[Task to complete]
Copy exactly, and copy nothing else: the line that contains "The height and" and all lines after it in the listing, without pictures.
^^^^^^^^
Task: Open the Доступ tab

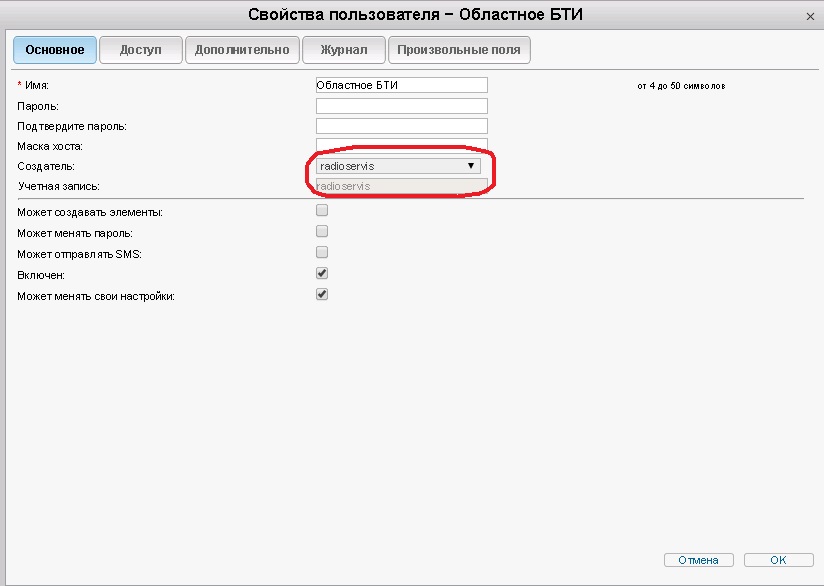Action: point(140,50)
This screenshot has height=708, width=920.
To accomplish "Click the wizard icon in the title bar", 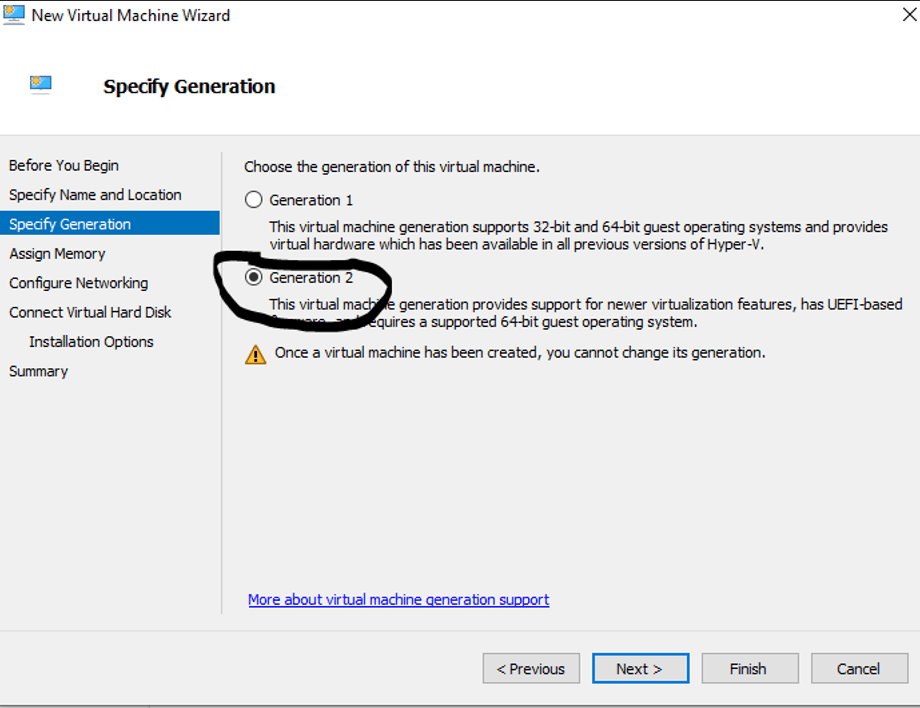I will coord(14,14).
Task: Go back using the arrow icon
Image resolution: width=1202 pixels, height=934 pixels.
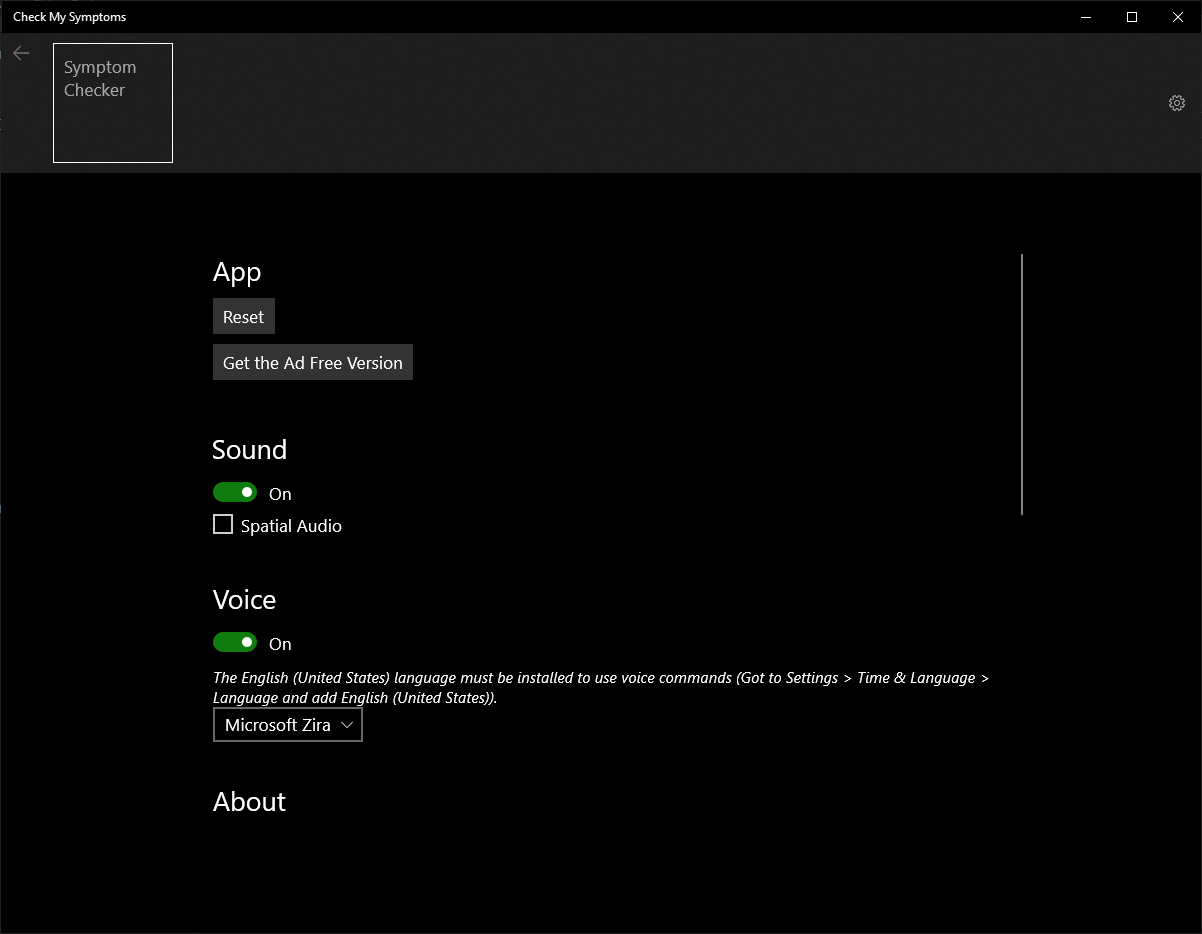Action: [x=21, y=53]
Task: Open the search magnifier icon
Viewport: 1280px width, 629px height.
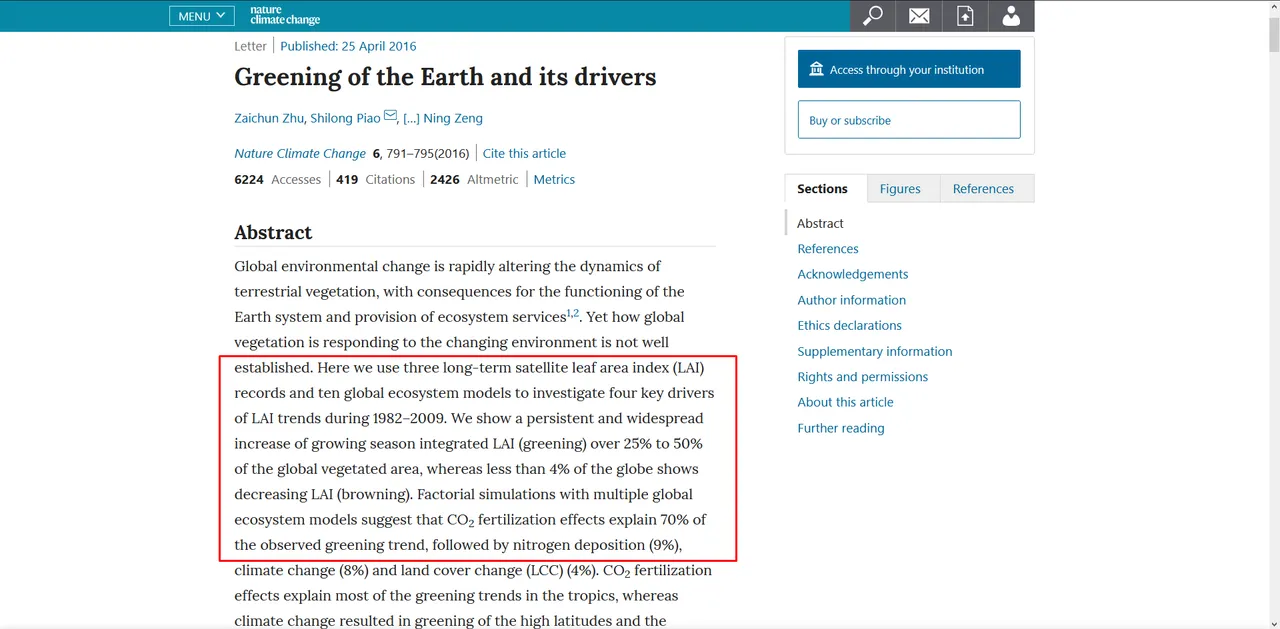Action: click(873, 16)
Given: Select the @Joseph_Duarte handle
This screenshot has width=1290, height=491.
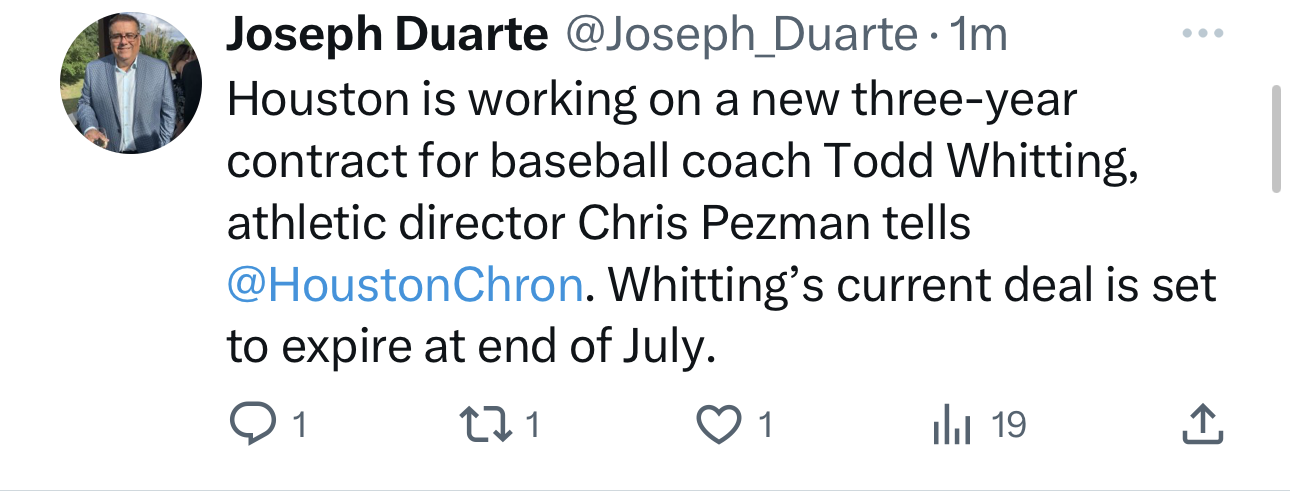Looking at the screenshot, I should (x=741, y=37).
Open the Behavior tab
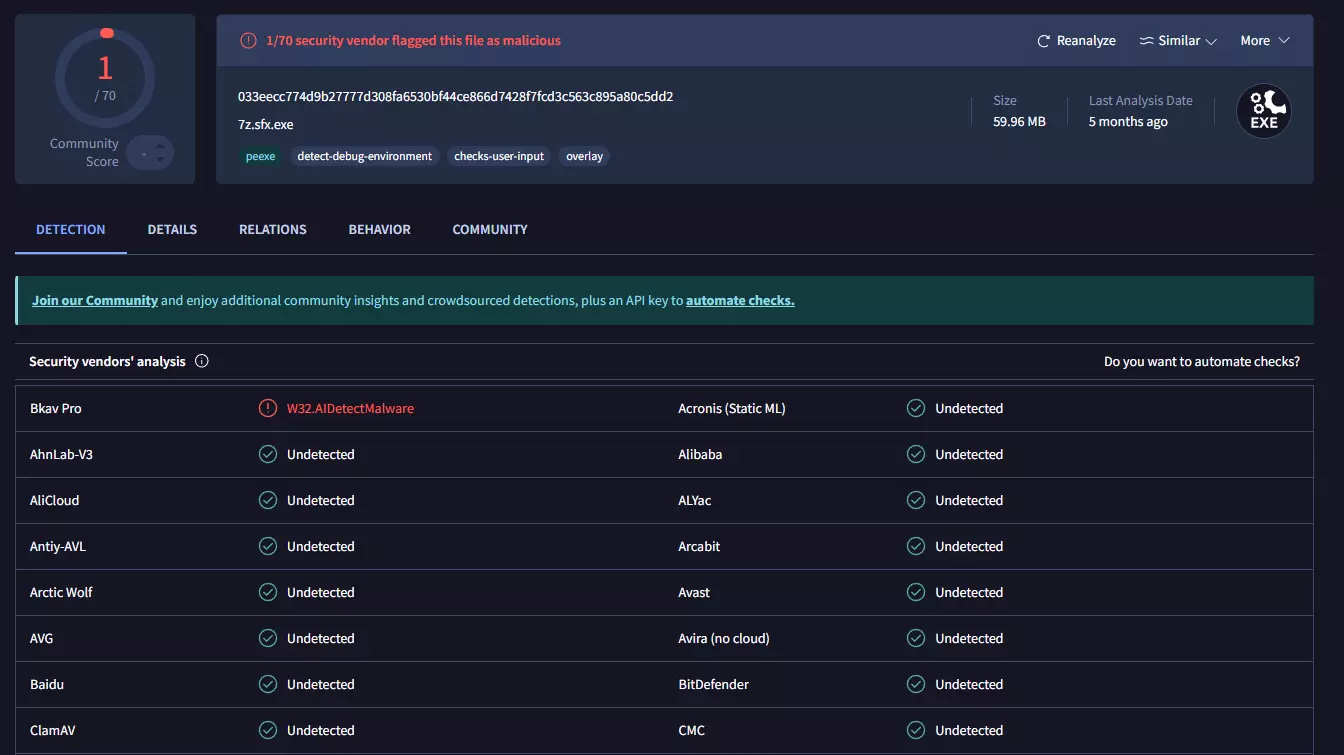Image resolution: width=1344 pixels, height=755 pixels. click(x=379, y=229)
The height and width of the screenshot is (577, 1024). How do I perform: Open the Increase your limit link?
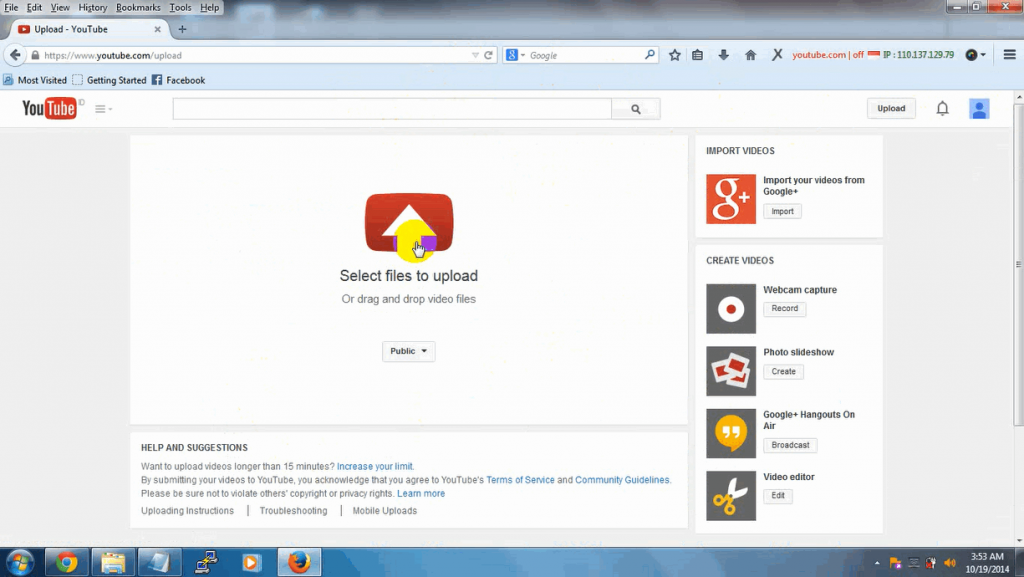(x=374, y=466)
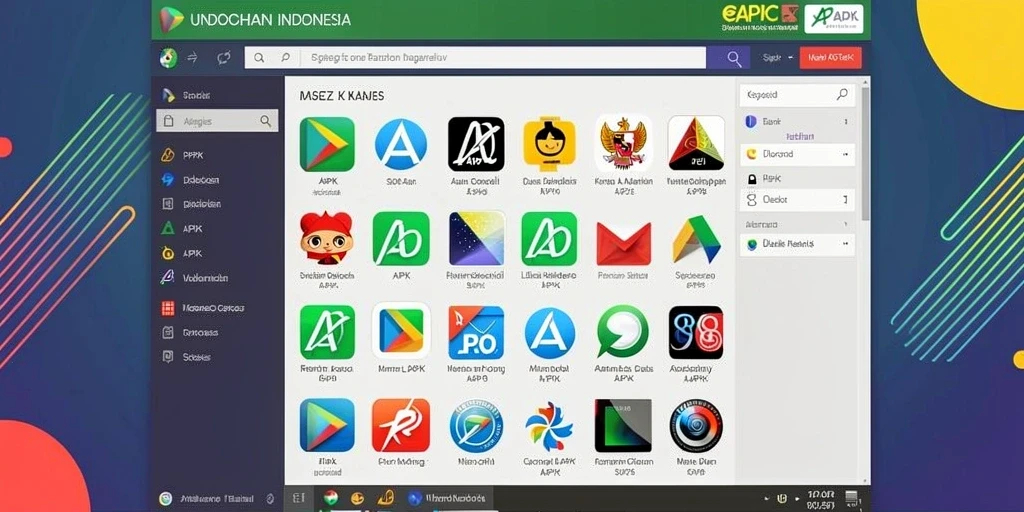Expand the Sign dropdown arrow in top bar

click(790, 57)
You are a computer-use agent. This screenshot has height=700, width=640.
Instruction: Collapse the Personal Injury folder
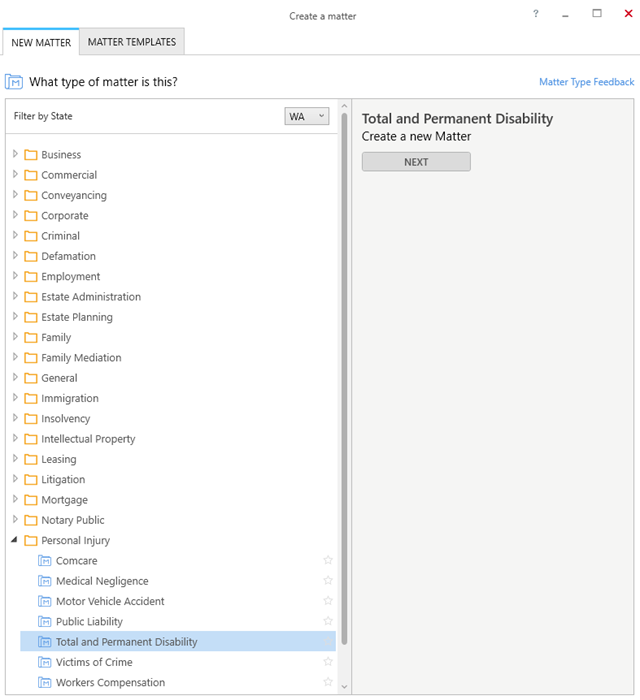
^^^^^^^^
[Response]
The height and width of the screenshot is (577, 1024). How do I perform: Open the Increase your limit link?
(x=374, y=466)
Expand the Sign dropdown arrow in top bar

click(790, 57)
You are a computer-use agent. This screenshot has height=700, width=640.
Instruction: Collapse the Personal Injury folder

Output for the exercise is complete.